Pages

.

52 portraits #39









On se relaie sur la chaise verte, en haut. Quand j'y suis j'ai l'impression d'être une surveillante d'internat revêche, en mode poireau sur le nez et chemisier noir boutonné jusqu'en haut. Ils n'arrivent pas à se laisser aller au sommeil alors on fait office de rappel géant du temps où les petites jambes s'arrêtent... Pour les siestes ça va, la lumière n'empêche pas le tricot ou la lecture, mais le soir c'est un peu plus terne. Quand on descend enfin ça a forcément un peu le goût de fête, voire de triomphe! Ça dort! A nouveau la mini vie du soir peut reprendre, travail, préparation du petit déjeuner du matin (avoine, chia, pommes et raisins. Et cannelle!), papiers de listes. L'oeil sur l'heure pour avoir le plaisir d'être raisonnable. Il faut, ma tête est plus que dans les nuages. A un papa qui dépose son fils pour la séance je dis à la semaine prochaine, oh euh, tout à l'heure! Même s'il n'avait pas l'air contre une semaine de baby-sitting, d'ailleurs. Des bonjour à la place des au revoir, non vraiment pas tout à fait là. C'est qu'il me faudrait rentrer vite à la maison, j'ai de la chaux à faire (qui s'avèrera être plutôt un désastre) et un gaufrier à étrenner. On a bien du sirop d'érable hein? Et les bisous n'en parlons pas. 

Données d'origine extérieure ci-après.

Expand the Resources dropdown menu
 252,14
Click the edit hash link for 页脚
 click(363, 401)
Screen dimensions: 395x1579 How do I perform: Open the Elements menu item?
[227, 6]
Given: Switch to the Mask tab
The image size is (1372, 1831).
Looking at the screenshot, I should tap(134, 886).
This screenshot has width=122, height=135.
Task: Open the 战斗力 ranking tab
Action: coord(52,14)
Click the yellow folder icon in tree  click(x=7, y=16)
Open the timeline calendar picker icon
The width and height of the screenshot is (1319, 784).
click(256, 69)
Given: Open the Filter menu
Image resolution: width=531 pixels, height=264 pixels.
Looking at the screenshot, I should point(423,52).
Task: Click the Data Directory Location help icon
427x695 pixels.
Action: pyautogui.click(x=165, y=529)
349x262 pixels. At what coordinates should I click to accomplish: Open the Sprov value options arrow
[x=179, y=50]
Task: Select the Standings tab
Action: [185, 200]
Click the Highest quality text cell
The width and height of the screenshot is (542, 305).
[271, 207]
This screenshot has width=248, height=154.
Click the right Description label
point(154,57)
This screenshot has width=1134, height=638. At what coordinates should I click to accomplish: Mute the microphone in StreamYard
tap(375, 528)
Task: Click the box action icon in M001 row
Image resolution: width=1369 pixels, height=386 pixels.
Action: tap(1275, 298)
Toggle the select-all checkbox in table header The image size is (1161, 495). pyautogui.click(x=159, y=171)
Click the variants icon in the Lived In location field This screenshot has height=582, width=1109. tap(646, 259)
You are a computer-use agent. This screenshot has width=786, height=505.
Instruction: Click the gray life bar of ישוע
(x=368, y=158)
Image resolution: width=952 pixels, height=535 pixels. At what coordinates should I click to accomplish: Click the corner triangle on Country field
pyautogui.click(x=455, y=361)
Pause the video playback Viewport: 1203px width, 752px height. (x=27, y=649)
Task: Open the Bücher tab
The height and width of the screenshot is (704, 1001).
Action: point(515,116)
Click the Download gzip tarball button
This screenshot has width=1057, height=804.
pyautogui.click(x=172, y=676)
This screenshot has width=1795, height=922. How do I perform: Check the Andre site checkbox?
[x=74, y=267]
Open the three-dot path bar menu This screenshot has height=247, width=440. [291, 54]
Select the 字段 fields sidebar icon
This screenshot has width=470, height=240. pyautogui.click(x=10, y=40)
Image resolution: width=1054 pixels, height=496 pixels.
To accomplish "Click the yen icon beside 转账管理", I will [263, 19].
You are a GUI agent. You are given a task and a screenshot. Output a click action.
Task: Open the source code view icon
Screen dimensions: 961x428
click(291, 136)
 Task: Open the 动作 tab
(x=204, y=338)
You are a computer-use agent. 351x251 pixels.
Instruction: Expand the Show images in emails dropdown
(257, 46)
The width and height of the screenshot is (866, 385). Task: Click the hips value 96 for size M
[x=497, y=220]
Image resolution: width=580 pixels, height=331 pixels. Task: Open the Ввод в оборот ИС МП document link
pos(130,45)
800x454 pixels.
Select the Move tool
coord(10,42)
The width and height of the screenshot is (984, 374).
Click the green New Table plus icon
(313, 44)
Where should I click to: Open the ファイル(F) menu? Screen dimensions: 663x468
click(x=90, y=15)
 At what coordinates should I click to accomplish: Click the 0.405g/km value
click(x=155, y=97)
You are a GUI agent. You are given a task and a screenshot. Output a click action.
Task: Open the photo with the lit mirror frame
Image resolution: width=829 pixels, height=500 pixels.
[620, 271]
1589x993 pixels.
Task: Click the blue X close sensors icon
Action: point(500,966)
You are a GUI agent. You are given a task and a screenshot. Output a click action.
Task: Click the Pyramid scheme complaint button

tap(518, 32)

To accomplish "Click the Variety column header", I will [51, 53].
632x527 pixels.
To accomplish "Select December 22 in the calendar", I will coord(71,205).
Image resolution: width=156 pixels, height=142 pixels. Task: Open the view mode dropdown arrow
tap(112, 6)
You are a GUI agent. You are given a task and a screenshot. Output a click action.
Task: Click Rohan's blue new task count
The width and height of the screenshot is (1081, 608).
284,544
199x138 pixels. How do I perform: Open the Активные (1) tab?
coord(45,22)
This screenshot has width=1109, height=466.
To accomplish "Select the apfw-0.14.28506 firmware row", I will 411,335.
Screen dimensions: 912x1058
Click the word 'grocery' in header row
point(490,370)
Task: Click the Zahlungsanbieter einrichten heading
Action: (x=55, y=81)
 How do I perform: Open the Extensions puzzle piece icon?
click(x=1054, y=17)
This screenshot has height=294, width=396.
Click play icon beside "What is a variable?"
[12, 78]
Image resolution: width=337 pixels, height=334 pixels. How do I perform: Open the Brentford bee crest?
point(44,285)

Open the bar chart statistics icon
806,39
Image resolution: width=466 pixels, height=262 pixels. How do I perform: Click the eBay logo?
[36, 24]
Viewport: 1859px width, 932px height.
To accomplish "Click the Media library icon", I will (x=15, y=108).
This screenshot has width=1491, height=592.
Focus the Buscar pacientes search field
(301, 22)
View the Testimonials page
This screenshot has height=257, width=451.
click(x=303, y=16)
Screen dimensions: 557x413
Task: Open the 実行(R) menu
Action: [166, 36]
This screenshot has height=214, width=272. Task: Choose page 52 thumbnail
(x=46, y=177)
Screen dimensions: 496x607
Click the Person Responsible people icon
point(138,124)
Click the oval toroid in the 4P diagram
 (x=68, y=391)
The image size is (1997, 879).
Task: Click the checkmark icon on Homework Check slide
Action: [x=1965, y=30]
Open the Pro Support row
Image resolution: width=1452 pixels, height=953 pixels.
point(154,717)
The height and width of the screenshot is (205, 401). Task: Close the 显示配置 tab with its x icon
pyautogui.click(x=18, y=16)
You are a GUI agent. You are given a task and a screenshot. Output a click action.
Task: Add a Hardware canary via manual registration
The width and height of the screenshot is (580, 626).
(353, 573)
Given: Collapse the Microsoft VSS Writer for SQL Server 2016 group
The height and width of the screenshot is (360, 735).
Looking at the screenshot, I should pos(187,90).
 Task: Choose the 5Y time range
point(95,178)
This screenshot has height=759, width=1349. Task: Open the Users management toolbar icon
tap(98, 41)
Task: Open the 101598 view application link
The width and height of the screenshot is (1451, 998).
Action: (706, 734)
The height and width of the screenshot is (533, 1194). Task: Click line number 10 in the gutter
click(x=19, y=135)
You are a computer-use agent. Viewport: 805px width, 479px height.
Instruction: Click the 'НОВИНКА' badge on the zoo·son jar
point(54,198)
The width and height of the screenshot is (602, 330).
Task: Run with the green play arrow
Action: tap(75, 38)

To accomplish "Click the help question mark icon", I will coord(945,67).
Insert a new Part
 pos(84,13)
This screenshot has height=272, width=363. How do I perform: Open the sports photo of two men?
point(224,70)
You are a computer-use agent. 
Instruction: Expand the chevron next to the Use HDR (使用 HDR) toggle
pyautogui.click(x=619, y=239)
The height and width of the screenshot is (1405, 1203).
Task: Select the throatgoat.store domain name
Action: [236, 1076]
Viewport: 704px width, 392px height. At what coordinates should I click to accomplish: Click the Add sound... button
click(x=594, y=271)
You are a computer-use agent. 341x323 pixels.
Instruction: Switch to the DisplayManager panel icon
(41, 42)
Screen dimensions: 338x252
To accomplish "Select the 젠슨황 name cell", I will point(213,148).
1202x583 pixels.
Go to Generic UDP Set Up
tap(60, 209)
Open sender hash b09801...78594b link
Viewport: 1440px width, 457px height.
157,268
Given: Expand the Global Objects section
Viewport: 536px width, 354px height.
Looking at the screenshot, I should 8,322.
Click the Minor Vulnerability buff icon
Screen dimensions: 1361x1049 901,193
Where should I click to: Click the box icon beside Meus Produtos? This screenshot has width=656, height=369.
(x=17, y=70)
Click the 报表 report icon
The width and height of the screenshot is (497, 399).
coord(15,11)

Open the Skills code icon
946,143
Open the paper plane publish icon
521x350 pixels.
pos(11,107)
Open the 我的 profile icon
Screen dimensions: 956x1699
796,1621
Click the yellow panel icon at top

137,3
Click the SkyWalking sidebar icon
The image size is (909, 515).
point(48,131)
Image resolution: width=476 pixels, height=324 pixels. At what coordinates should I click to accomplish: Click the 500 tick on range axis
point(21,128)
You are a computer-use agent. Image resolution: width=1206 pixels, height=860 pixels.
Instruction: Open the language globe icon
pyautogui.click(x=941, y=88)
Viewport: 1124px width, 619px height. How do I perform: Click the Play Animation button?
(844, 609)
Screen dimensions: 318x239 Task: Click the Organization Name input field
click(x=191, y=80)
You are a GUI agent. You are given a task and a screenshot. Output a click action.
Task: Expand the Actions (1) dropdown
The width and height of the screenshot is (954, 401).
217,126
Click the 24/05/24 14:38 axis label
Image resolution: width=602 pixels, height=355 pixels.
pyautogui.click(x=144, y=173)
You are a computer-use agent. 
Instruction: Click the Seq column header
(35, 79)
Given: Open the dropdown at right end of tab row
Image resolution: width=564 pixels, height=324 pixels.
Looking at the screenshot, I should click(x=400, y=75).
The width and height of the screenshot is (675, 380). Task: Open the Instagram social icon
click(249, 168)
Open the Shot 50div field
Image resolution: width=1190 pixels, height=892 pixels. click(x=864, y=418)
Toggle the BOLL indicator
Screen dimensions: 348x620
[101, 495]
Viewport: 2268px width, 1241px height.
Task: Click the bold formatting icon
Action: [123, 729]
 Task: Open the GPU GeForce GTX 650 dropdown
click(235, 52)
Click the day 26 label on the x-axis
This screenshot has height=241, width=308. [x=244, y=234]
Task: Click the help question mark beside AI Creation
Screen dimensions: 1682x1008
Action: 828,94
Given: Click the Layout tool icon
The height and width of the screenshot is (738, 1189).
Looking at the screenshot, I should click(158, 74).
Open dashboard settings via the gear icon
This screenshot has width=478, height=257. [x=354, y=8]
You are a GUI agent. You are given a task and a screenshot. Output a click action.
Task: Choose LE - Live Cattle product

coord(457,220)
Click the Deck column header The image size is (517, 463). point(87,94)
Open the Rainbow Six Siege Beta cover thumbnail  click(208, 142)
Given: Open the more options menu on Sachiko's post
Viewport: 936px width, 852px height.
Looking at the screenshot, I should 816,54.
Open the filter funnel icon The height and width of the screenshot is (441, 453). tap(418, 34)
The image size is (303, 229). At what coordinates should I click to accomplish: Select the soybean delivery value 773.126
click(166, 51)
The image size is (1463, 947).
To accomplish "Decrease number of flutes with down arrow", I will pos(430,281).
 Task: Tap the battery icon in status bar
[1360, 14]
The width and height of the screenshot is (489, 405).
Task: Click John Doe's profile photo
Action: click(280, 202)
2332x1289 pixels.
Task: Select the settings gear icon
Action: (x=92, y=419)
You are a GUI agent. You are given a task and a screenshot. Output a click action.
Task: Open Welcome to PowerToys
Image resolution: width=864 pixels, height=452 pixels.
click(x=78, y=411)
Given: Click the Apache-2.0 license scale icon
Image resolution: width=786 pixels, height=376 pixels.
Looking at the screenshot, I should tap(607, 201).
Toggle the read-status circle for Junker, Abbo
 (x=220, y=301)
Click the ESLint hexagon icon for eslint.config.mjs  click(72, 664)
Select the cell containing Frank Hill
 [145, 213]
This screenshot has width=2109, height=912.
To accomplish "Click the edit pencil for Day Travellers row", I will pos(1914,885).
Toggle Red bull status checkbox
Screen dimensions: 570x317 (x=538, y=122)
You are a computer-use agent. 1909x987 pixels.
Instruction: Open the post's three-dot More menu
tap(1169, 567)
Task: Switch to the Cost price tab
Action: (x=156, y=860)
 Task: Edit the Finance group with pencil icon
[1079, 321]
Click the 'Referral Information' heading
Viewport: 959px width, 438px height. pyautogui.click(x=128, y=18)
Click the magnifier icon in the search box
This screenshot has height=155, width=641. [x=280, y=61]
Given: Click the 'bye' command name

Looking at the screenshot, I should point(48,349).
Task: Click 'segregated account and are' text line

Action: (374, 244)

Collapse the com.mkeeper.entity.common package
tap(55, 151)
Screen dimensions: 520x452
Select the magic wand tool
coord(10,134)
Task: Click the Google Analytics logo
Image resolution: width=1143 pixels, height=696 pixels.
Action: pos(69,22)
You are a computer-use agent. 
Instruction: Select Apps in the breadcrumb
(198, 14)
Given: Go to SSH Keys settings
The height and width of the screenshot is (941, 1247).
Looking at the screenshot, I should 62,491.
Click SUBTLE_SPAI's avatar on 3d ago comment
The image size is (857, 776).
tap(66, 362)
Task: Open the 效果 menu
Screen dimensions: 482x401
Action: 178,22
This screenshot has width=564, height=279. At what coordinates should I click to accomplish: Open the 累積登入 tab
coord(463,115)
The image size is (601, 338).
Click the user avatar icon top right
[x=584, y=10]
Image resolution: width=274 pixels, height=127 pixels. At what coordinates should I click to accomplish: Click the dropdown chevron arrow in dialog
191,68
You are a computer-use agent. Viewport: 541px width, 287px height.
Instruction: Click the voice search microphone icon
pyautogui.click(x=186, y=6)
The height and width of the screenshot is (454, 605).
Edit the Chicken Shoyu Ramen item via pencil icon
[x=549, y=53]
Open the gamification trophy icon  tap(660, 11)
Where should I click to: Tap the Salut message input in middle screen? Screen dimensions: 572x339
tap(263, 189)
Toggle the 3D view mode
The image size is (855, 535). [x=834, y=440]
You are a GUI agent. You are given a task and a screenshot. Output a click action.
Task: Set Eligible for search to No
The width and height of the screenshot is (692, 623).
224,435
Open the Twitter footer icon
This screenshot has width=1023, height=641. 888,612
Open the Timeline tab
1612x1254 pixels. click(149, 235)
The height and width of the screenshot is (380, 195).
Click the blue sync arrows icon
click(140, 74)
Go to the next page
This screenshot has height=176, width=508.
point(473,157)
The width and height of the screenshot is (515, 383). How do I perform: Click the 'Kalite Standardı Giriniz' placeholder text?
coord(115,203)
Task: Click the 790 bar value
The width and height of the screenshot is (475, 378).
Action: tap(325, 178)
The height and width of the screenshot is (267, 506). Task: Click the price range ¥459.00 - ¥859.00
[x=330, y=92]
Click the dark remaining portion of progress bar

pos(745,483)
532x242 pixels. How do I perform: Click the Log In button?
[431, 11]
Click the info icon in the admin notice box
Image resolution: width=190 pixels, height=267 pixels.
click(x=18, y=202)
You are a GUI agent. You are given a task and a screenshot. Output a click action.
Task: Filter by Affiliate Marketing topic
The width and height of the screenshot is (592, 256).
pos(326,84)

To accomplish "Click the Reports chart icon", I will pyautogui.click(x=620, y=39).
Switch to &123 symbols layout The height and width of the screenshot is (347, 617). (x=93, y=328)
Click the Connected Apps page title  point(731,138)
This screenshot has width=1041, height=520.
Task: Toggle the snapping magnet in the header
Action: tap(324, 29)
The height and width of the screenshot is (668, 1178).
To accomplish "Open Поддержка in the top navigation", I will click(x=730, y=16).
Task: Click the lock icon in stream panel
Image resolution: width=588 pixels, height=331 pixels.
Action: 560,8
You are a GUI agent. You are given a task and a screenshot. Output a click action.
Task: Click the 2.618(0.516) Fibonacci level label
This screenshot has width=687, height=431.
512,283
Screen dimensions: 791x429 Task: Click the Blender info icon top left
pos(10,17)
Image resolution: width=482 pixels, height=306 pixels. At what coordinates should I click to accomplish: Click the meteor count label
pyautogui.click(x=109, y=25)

Au lit, seule pour un petitpetit temps je commence "Walden", avec un goût un peu honteux, comme si je découvrais Nirvana à 22 ans. Ma liste intime de ce qu'il faudrait avoir lu pour... (cocher la case/ être digne/ parce qu'il faut). Bref, non, Thoreau, jamais mis les yeux. Et mazette je comprends pourquoi! On ne peut pas tout mettre sur le dos d'une traduction cahin-caha... Je relis plusieurs fois chaque phrase de ce discours à haute voix, je cherche les virgules pour respirer... Après quelques plissements d'yeux je feuillette et cherche le nom d'un chapitre moins hostile. Bon. Je me souviens que mon oeil aiguisé d'adolescente lançait des piques à ma mère, "grande lectrice" aux Colette et aux Prousttuttiquanti plein la bibliothèque (et prof de français, hein) qui s'enfilait des romans policiers qu'elles faisaient tourner entre amies, comme si elle avait abandonné quelque chose. Peut-être que je suis passé dans ce camp mamanesque. 

Avant de partir je lui apporte ce petit paquet chaud d'Odilon au lit, bébé tout souriant de ce bonus matinal. Tout est vécu comme délicieux chez ce petit, c'est très communicatif. On a reçu un colis de Russie! Chouette, pile à l'heure pour les anniversaires, ces arbres en bois qui racontent les quatre saisons. J'ai la tête là dedans, ces journées très spéciales, je suis assez émue. Octobre aux quatre anniversaires, ça met dans le coeur et la maison une ambiance chaude et souriante, que l'on gardera au chaud pour nous entrainer doucement vers noël. La cuisine se fera en musique, le carrot cake et la purée aux herbes et aux oignons, j'ai La gloire de Bernard Lavilliers dans les oreilles, beaucoup. Tiens encore une mamanification, ma mère était je crois à moitié amoureuse de lui. Moi je n'oserais pas. Ça vit, tout ça, non? D'ailleurs son compagnon m'a enfin rappelée, oh ce que ça va en panser, des choses, et laver la honte qui est comme une mélasse entre mes mains. De la mélasse VS des ailes, que me cousent ces cadeaux: une robe repérée cet été en Ecosse maintenant bien méritée, fleurs et tout ce qu'il faut, et ce coup de téléphone canapéien qui met les miracles en mots, avec celle qui dans son coeur-boîte aux trésors garde au chaud mes meilleurs moments.